Mr. Stephens took very decided ground in favor of the Lecompton bill in 1857-8, and when that was likely to fail in favor of the English Compromise. He is also, while a Union man, very much in sympathy with the Southern Rights school of politicians, and has made two or three speeches in defence of filibusterism in the house. He has not entirely forgotten that he was once a Whig, for last winter he spoke in favor of, and supported heartily the French Spoliation bill. He is a very fair political opponent, doing everything in an open and frank manner, but a very shrewd tactician. He has rarely allowed himself to be led into excited, partisan or sectional speeches, and, therefore, has long been looked upon in Congress as an admirable party manager.
N. P. BANKS.
Few men in the country have, in these latter days of politics, been so uniformly successful, even when circumstances were untoward, as Governor Banks. He is known by the people as _a lucky man_. He succeeds in whatever he undertakes. He has risen from an obscure young man to be Speaker of the National House of Representatives, and Governor of one of the first States of the Union. What may not such a man expect if he be ambitious?
Mr. Banks was born in Waltham, Mass., January 30, 1816, where he received a common school education. At a very early age he was placed to work in a cotton-mill, in his native town, as a common hand. His father was an overseer in the same mill. Here he remained for some time, but not liking the business left the mill, and learned the trade of machinist. While thus engaged, a strolling theatrical company passed through Waltham, and young Banks was so much taken with their acting, that he learned to perform several parts himself. He succeeded so well that a tempting offer was made to him to follow the fortunes of the company. He was sufficiently wise to refuse the offer. There can be no doubt that to this dramatic corps Mr. Banks owes much of his after success. They taught him much of that gracefulness which, to this day, distinguishes him as an orator and a presiding officer.

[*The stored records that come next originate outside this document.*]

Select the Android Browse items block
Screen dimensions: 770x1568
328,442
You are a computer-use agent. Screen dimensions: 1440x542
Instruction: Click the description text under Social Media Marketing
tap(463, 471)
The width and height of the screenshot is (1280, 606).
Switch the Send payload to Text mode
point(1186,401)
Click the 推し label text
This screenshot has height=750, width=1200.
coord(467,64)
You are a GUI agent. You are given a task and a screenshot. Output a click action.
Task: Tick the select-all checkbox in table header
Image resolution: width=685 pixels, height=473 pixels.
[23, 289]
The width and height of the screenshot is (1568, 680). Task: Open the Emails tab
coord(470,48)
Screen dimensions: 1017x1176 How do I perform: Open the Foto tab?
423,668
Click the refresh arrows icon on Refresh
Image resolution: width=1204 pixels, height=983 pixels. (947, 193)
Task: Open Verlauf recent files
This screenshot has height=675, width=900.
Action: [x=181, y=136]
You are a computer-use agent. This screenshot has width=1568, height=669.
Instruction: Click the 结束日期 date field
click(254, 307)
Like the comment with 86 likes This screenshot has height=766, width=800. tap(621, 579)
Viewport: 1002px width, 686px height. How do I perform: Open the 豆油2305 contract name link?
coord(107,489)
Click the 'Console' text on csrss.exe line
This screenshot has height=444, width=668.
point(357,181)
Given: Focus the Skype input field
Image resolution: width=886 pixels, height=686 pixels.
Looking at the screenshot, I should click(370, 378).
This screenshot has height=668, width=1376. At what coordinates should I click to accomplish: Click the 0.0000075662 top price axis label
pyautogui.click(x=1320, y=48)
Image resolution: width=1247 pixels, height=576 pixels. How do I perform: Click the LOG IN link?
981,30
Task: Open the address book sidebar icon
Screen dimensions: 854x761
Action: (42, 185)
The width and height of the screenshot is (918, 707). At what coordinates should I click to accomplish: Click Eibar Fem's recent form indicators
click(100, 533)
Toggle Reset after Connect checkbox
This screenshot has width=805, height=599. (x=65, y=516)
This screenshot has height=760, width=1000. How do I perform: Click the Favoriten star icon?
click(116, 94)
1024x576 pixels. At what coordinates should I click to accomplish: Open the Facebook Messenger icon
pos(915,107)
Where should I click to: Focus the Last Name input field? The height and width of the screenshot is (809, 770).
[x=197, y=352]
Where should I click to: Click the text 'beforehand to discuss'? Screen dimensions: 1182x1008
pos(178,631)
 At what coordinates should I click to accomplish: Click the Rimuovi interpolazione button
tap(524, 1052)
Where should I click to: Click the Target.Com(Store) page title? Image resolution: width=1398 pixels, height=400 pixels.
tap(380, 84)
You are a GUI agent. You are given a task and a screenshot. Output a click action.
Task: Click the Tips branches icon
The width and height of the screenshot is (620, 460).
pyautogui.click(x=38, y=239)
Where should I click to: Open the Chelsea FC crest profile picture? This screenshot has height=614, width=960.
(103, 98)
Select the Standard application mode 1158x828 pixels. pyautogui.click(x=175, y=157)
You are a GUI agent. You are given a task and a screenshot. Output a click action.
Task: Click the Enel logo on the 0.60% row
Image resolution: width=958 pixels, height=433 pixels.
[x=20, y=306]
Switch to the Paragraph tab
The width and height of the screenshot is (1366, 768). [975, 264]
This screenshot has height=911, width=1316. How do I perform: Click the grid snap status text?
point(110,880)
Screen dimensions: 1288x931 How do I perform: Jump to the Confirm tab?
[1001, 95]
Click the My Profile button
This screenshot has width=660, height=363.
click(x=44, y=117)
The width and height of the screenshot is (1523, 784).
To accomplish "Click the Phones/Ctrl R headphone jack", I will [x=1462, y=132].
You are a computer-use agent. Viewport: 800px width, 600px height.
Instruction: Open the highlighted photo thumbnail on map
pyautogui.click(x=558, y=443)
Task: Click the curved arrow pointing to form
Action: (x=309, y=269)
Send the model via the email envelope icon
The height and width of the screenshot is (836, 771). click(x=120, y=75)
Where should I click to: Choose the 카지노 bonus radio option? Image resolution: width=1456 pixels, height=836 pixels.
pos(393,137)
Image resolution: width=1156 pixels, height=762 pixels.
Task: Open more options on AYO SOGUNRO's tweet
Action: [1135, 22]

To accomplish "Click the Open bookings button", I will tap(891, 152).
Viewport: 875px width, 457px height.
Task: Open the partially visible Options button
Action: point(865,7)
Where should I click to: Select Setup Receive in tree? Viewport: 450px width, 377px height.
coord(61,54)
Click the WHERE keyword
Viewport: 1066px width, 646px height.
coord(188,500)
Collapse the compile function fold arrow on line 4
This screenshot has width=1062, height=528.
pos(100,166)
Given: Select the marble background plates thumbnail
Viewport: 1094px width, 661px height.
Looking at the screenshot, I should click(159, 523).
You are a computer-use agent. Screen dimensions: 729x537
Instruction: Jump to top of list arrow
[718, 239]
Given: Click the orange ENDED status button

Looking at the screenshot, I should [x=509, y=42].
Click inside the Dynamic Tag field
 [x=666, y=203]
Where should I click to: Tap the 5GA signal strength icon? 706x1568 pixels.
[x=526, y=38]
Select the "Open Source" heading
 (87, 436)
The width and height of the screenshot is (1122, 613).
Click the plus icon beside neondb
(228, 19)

Banks now joined a village lyceum and made himself a ready speaker--then delivered temperance speeches, and at last drifted into politics as a Democrat. He edited a village paper in Waltham, a Democratic paper, and Mr. Polk gave him an office in the Boston Custom House. In attending political meetings, Mr. Banks often acted as presiding officer, and it was soon discovered that he possessed a remarkable talent for such a post. In 1849, Mr. Banks was elected to the Massachusetts House of Representatives, and put himself down in the list of members as a "machinist." The very next year he turned to the law--in 1851 was chosen Speaker of the State Legislature, and was a prominent advocate of the coalition between the Democrats and Free Soilers. This was his first step out of the Democratic party toward Republicanism. The next year he was reelected speaker, and in the autumn was elected to Congress. While in Congress, during his first term, he voted against the Kansas-Nebraska bill, though he was one of those Democrats who _voted to take the bill up_, a movement which insured its final success.
In 1854, Mr. Banks was taken up by the Americans and Republicans, and sent again to Congress, where, after a memorable _two months'_ contest, yet fresh in the reader's memory, he was elected Speaker of the House of Representatives. No man has ever surpassed, if one has ever equalled him, as a speaker of that turbulent body, and he left the post with the highest honors. He was reelected to Congress, but after taking his seat and remaining a month at Washington, he resigned it to assume the governorship of Massachusetts, to which office the people of the State had elected him by a tremendous majority.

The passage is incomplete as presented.